I wouldn’t be a good sounding board if I didn’t tell you that with you being an uninjured, un-physically-restricted, financially stable, intelligent, and non-time-restricted adult, there was way too much self-indulgence in your email; For any of the changes you eluded to to work, you have to eliminate the soft, variable language.
EAT. Just, eat. Good, clean, healthy food. Stop romanticizing it and making it into a difficult task. Additionally, long-term imbalance of macronutrients can cause and exacerbate depression, sleep disorder, anxiety, etc., so stop helping the snake eat its own tail!
Bring it, go buy it, keep it at work, carry a cooler bag, make sure you’ve got a backup wherever you are… It only takes a minute to adapt to that sort of consistency, and it’s well worth it.
If gluten and dairy don’t make you feel good, just. don’t. eat. them (or drink them). Period. It’s no harder than that if what you want and expect of yourself are more important to you than your minute-to-minute self-gratification.
Short story: Don’t be one of these millions of excusist, directionless millennials walking around; If what you want is to be strong and healthy and happy and lean and physically talented, then that is that.
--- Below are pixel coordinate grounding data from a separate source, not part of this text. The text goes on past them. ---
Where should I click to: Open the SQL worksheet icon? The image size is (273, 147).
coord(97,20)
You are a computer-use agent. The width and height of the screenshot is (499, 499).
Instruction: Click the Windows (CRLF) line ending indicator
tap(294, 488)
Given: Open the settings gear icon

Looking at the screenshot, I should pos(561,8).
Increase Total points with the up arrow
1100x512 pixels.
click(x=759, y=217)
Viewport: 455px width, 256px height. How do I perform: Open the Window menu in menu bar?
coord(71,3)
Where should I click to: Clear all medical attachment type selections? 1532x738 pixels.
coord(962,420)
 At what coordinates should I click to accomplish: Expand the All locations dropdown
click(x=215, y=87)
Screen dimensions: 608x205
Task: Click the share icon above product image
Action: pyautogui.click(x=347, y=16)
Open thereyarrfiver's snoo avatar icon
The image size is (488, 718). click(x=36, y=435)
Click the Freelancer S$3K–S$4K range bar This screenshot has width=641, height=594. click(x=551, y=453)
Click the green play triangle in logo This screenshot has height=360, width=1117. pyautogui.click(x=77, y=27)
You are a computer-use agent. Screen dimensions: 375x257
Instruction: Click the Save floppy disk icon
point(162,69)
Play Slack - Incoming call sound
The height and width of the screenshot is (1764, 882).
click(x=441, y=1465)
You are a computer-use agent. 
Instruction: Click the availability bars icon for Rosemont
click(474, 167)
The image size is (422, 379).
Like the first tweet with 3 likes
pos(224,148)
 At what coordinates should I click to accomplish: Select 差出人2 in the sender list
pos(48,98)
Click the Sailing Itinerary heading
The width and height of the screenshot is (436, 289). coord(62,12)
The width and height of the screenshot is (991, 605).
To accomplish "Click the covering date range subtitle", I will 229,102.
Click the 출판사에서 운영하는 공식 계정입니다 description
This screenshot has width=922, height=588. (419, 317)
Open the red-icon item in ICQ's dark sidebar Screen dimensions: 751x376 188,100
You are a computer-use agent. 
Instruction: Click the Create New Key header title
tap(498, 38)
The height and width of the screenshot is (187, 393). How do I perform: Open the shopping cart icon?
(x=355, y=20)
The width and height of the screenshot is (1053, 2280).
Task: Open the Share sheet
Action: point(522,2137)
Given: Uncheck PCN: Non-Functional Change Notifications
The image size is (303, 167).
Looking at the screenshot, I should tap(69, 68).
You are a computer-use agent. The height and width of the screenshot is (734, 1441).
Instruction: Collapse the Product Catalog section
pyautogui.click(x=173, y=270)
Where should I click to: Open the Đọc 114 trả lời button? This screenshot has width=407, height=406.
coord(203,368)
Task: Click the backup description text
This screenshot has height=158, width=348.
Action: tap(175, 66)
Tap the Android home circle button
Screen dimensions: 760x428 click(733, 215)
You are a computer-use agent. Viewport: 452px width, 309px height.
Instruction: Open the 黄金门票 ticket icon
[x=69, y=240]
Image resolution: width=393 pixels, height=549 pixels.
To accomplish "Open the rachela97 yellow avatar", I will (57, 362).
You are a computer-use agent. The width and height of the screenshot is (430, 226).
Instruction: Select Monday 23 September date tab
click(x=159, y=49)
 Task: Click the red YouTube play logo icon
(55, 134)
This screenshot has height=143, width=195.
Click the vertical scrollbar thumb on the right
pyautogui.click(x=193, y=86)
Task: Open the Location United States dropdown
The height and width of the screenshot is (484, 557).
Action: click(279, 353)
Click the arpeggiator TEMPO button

Be it.
If you don’t truly care about those things, then that is also that.
Neither path is right or wrong, but you have to lock down what you really want, and then align it with what you are willing to do (or not do) to get there.
Training and eating well should be fun to do, and the subsequent results should be fun to watch. We are extremely fortunate to have such great access to all of it, and that should never be taken for granted.
For example… we had two people travel a great distance this week just to train with us for two days. With things like that unfolding, you can imagine my patience/ sympathy decreasing with those that are not putting their best foot forward in even the simplest ways.
THAT being said, if eating well and training consistently stress you out, seem insurmountable, or don’t bring you the fulfillment you expect of them, then don’t trick yourself into doing them; Doing positive, potentially life-altering things casually and half-heartedly is way worse than not doing them at all.
If you want to be a expert craft beer drinker and pretentious taste notes analyst while attempting to master tennis on the Nintendo Wii, and that’s what fulfills you, then great. Do it at 100%.
We’ve had this conversation 3/4 times now; I am eternally willing to help those that are helping themselves in-kind. The next time there is a need for this conversation, there will be both financial and physical accountability for it.
I’m also not a good sounding board if I let people do whatever the hell they want and then repeatedly complain to me about it.